_Data for this task:_
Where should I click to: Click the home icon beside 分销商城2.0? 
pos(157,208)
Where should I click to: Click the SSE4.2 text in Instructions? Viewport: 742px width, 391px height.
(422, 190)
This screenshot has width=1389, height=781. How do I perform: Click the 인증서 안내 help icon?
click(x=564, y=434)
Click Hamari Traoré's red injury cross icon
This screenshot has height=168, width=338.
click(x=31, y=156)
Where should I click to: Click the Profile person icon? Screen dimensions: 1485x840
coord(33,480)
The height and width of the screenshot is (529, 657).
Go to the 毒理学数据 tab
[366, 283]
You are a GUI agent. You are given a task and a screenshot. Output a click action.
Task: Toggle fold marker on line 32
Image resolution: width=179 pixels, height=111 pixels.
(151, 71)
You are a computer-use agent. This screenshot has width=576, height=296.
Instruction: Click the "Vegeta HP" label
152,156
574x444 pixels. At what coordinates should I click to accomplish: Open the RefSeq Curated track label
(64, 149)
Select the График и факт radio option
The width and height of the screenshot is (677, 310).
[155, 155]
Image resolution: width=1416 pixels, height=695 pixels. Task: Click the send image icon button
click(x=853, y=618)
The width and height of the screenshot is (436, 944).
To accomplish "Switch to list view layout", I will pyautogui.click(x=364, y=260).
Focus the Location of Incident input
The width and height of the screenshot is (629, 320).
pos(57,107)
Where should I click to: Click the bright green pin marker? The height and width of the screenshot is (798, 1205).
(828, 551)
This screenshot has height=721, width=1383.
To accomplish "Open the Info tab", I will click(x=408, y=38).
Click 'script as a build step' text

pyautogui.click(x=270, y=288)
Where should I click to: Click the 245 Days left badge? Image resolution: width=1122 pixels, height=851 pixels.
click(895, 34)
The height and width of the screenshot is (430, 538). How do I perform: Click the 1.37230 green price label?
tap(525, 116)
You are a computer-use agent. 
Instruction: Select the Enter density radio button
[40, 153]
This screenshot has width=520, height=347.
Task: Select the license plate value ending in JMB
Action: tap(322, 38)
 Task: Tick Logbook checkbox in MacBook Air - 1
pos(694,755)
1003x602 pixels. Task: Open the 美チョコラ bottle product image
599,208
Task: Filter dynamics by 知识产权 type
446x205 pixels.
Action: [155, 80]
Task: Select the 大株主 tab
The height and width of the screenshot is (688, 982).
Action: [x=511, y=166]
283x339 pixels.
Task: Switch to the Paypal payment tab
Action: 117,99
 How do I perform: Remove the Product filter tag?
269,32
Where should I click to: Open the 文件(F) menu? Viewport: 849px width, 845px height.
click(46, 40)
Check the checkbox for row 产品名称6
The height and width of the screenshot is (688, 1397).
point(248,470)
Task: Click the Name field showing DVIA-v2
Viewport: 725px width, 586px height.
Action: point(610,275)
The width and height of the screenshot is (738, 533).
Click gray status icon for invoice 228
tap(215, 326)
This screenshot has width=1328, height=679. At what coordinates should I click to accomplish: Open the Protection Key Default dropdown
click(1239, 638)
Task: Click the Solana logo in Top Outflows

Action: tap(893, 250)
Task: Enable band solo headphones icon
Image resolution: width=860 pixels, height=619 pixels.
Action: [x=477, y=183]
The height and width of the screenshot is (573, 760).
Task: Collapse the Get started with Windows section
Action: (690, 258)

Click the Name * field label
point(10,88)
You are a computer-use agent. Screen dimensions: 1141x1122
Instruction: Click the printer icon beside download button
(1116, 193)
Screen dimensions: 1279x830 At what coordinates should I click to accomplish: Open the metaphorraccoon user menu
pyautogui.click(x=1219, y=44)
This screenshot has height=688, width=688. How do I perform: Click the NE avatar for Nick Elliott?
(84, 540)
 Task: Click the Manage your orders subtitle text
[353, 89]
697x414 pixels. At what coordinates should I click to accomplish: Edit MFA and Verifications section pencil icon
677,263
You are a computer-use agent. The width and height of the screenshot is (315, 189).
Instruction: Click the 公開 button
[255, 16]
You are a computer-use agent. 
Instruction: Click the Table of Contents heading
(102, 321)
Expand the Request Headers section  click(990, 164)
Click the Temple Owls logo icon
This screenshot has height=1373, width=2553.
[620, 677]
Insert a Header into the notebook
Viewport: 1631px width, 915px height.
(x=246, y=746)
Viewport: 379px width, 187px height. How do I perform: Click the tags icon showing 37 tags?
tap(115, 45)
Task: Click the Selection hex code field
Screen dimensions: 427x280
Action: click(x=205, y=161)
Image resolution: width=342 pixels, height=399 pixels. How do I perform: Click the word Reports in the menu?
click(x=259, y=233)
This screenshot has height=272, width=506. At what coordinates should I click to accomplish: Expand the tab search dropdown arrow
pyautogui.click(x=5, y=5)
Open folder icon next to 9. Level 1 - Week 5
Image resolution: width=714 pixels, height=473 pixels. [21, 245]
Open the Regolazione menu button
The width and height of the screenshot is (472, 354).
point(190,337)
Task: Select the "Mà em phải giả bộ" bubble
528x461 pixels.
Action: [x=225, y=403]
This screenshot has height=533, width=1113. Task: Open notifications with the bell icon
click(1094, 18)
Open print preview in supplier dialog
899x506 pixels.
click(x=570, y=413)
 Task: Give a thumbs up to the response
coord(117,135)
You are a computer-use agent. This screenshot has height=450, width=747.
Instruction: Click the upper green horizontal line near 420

_Requirement:_ Reproduce the lines of the listing above word for word, starting at the line that contains "You are a computer-use agent. The" and ending at the line that contains "coord(117,135)", with both of those lines included.

_Exercise response:_
You are a computer-use agent. The width and height of the screenshot is (315, 189).
Instruction: Click the 公開 button
[255, 16]
You are a computer-use agent. 
Instruction: Click the Table of Contents heading
(102, 321)
Expand the Request Headers section  click(990, 164)
Click the Temple Owls logo icon
This screenshot has height=1373, width=2553.
[620, 677]
Insert a Header into the notebook
Viewport: 1631px width, 915px height.
(x=246, y=746)
Viewport: 379px width, 187px height. How do I perform: Click the tags icon showing 37 tags?
tap(115, 45)
Task: Click the Selection hex code field
Screen dimensions: 427x280
Action: click(x=205, y=161)
Image resolution: width=342 pixels, height=399 pixels. How do I perform: Click the word Reports in the menu?
click(x=259, y=233)
This screenshot has height=272, width=506. At what coordinates should I click to accomplish: Expand the tab search dropdown arrow
pyautogui.click(x=5, y=5)
Open folder icon next to 9. Level 1 - Week 5
Image resolution: width=714 pixels, height=473 pixels. [21, 245]
Open the Regolazione menu button
The width and height of the screenshot is (472, 354).
point(190,337)
Task: Select the "Mà em phải giả bộ" bubble
528x461 pixels.
Action: [x=225, y=403]
This screenshot has height=533, width=1113. Task: Open notifications with the bell icon
click(1094, 18)
Open print preview in supplier dialog
899x506 pixels.
click(x=570, y=413)
 Task: Give a thumbs up to the response
coord(117,135)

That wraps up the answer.